Stanley Kubrick’s genius as a director comes with parallels between the collapse of a nuclear family and the foundation of the US as a nation itself. The Overlook Hotel in which Jack Torrance moves in with his family as a winter caretaker was built on a Native American burial site. As Jack attempts to write his novel as the months pass, he slowly turns on his wife Wendy as she shows concern for their son Danny’s mental health.
Jack escapes into a 1920s ball within the hotel and as the former alcoholic descends into madness, stating he would “sell his soul for a glass of beer”. From here, the spirits of the hotel encourage him to “correct” his family with an axe. Whether these spirits are possessing the hotel themselves or simply the family’s delusions are left for the audience to decide.

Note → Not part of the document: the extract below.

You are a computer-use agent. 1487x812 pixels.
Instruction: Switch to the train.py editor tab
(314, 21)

What is crucial is how manipulation of patriarchal angst and alienation can lead to violence. After all, the Torrance family are an all-American nuclear family to almost comical levels. Throughout the film, Jack begins to suffer from serious writer’s block, leading him to resent Wendy, who plays archetypal passive wife. As he begins to lose his sanity, Jack becomes increasingly violent towards his family. The Torrance’s self-isolation from the outside world mirrors one of the biggest crises that was ignored at the height of the COVID pandemic, specifically that domestic violence helpline calls doubled during the quarantine period.

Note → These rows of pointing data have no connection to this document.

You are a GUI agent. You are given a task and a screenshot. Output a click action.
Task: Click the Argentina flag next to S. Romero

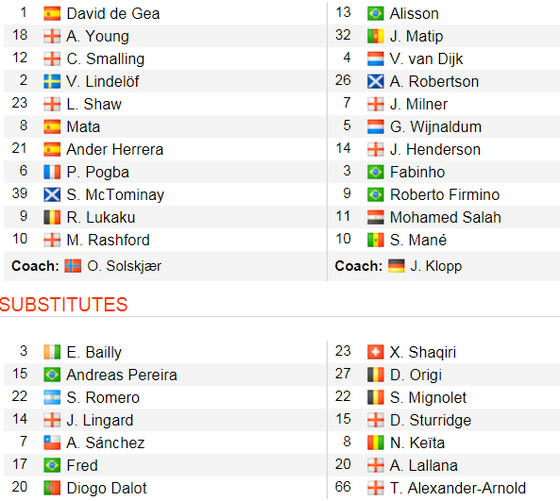(52, 397)
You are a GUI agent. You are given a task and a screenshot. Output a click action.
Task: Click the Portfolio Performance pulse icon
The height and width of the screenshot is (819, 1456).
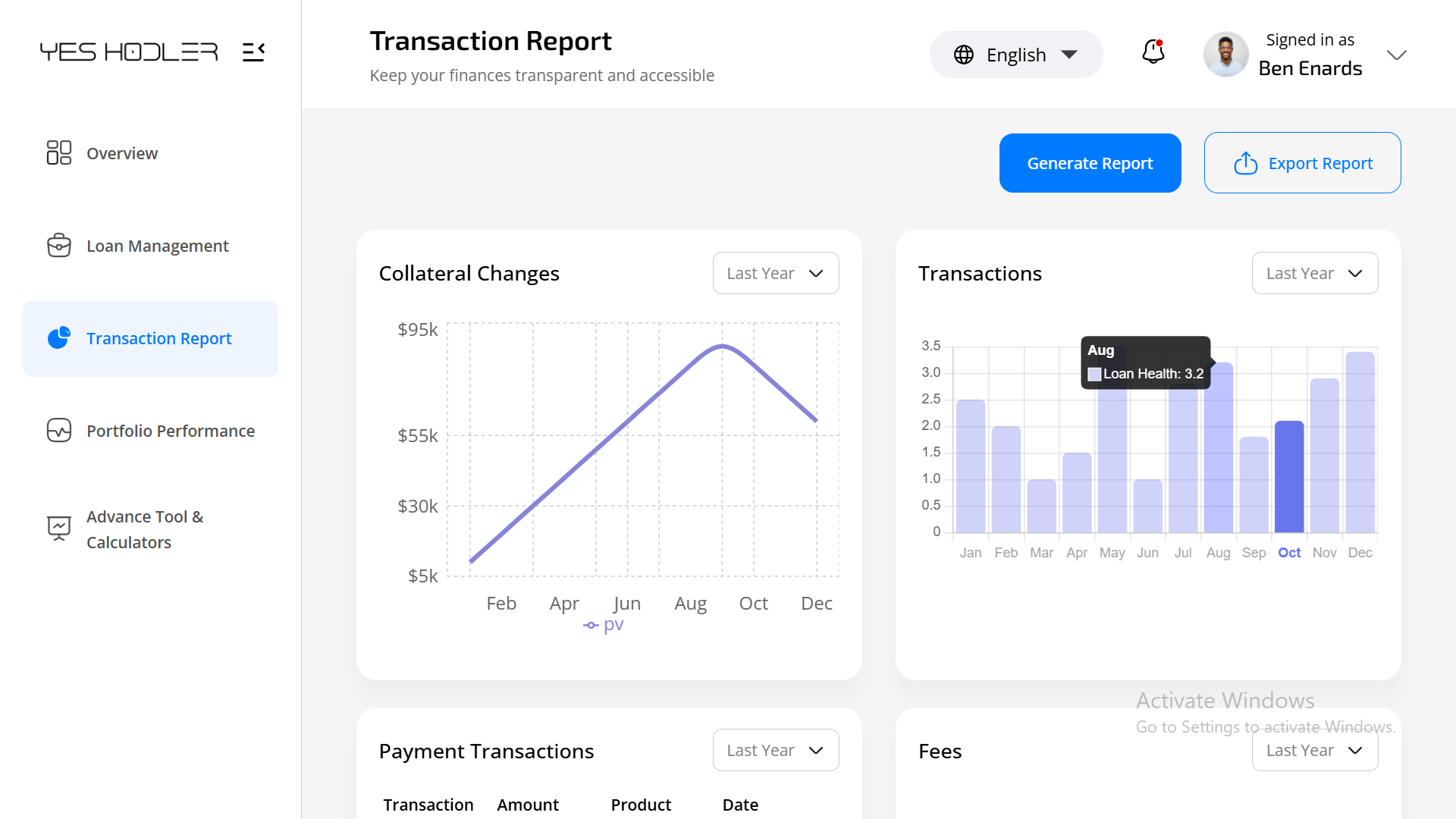coord(58,431)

The true horror of the film is that the power structure of violence towards women is still common today. Jack is nostalgic for the 1920s when men had complete control over their wives legally and socially. Nostalgia for the fifties is similar to our time, even though it was a era with racial segregation and suppression of rights for minorities. Kubrick is making a statement about the victims of US imperialism and comparing the US itself to the Overlook Hotel; built on Native American graves.
While this is my interpretation, theories on The Shining’s meaning are endless, with some even claiming the film represents Kubrick secretly telling the world he shot the ‘fake’ moon landing. This is ridiculous, but any theory can keep you second guessing because Kubrick was so meticulous. H
e shot the record number of takes for one scene, with 127 separate takes, and his directorial decisions infamously led to Shelly Devall (Wendy) experiencing frequent panic attacks. Paired with Jack Nicholson’s unhinged performance, the acting in “The Shining” is full of anguish, the lead’s faces contorting like tragic Greek theatre masks.
Utilising clinically symmetrical cinematography and Freudian nightmares, “The Shining” creates one of the most transcendentally unnerving experiences in all of film. It exposes not only its own beauty, but also that of horror as a genre itself. It helps viewers confront their most complex fears and that is something we should face up to now, more than ever.